* **Exercise description**
Could you please retype all of the entries exactly as they appear?

* **Input for this task**
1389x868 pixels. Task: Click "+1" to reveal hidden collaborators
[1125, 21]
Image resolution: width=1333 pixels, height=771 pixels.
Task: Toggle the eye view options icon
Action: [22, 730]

* **Expected output**
1389x868 pixels. Task: Click "+1" to reveal hidden collaborators
[1125, 21]
Image resolution: width=1333 pixels, height=771 pixels.
Task: Toggle the eye view options icon
Action: [22, 730]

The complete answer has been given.